The term “margin” refers to the amount deposited with a brokerage when borrowing money to buy securities. When an investor buys securities on margin, it means they are using borrowed money from the brokerage to invest in securities.
In such a case, the broker acts as the lender; the investor acts as the borrower and must prove collateral for the loan in the form of cash deposits and purchase securities. Customers earn a return on the invested capital if the purchased securities appreciate in value. However, if the value of securities depreciates, the investor will incur a loss.
The term “margin” comes with other meanings in accounting, lending, and mortgages. In accounting, the margin is used to refer to the profit generated from a sale after accounting for costs. In lending, margin represents the difference between the funds borrowed from the lender and the value of the collateral provided as security for the loan. Margin is also used in mortgages to refer to the portion of interest rate that is added to the adjustment-index rate of an adjustable-rate mortgage.
Margin represents the amount of money that investors can borrow from a brokerage to purchase financial products such as stocks and bonds.
Buying on margin allows investors to earn higher returns than they would otherwise have when buying securities using cash only.
When buying on margin, the investor provides cash deposits and purchased securities as collateral for the margin loan.

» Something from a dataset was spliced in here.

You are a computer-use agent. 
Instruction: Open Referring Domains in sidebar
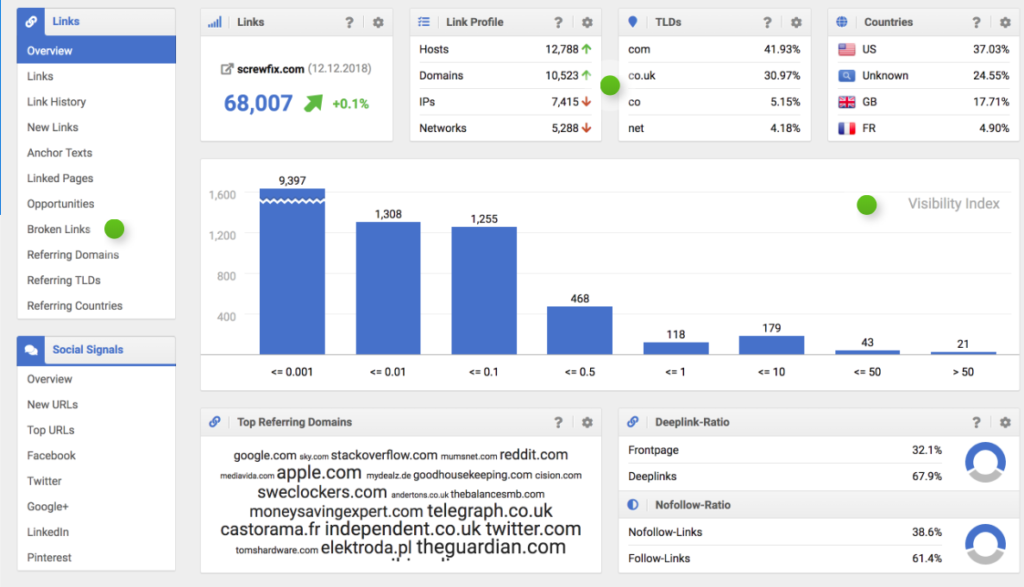73,255
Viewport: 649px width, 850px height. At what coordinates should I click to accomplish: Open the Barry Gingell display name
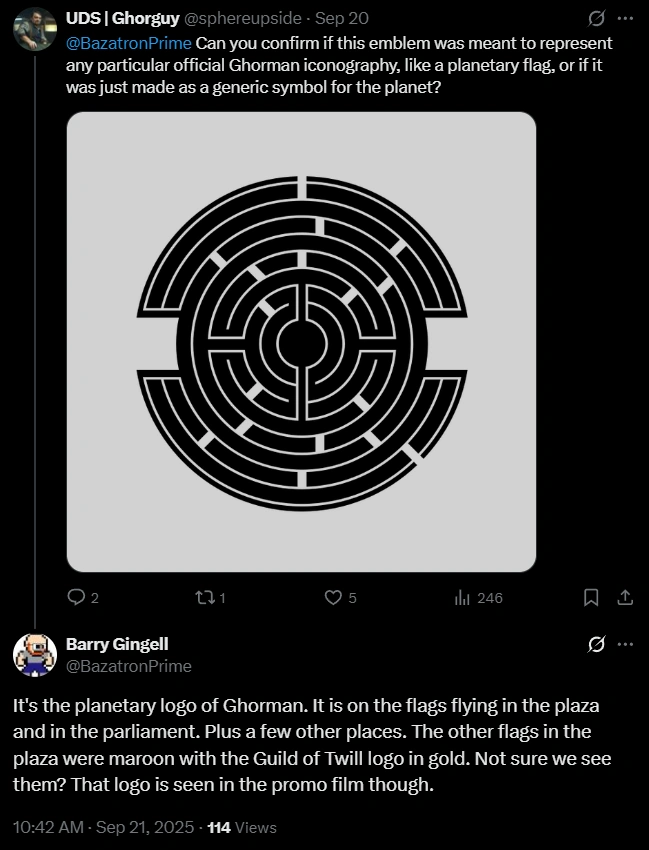click(x=116, y=645)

An investor buys on margin when he/she uses borrowed money from a brokerage to purchase securities. For an investor to access a margin loan, they must keep a margin-approved account with the brokerage.
The margin-approved margin account is structured differently from a standard brokerage account, and it allows investors to access credit facilities from the brokerage. The cash deposited into the account and all securities in the investor’s portfolio act as the collateral for the loan. The broker uses the value of the collateral provided to determine the amount of margin available to an investor.

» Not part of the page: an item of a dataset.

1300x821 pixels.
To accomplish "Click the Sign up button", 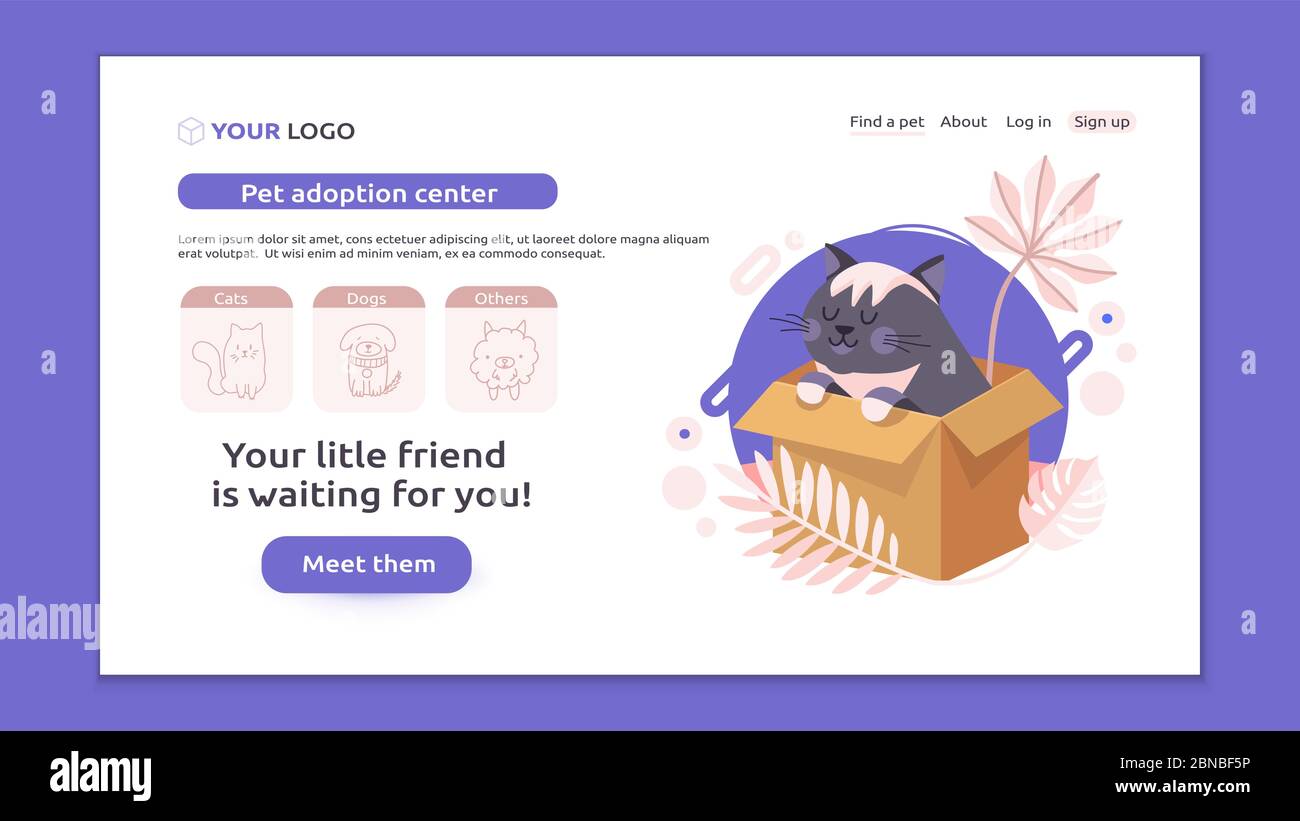I will [1101, 122].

The broker charges a periodic interest rate on the amount of loan provided, and the investor must pay the interest due. The investor stands to gain from a margin account if the purchased securities earn a higher rate of return than what the investor paid the broker as interest for the loan.
Buying on Margin
Before opening a margin account, brokers are required to obtain consent from the investor. Once the account is opened, the investor is required to make an initial deposit of $2,000 or higher, which is known as the minimum margin.
The investor can then start using the account for share trading and can borrow up to 50% of the capital required to purchase a security. The investor must deposit the initial margin to pay the other 50%. The investor can maintain the margin account in the long term, as long as they pay interest on the borrowed funds.
For example, assume that John makes a deposit of $2,000 in his margin account and is interested in buying 700 shares of Company ABC that are currently trading at $5 per share. He can use his initial margin to purchase 400 shares of Company ABC at $2,000 (400 x $5) and borrow $1,500 from the broker to purchase an additional 300 shares.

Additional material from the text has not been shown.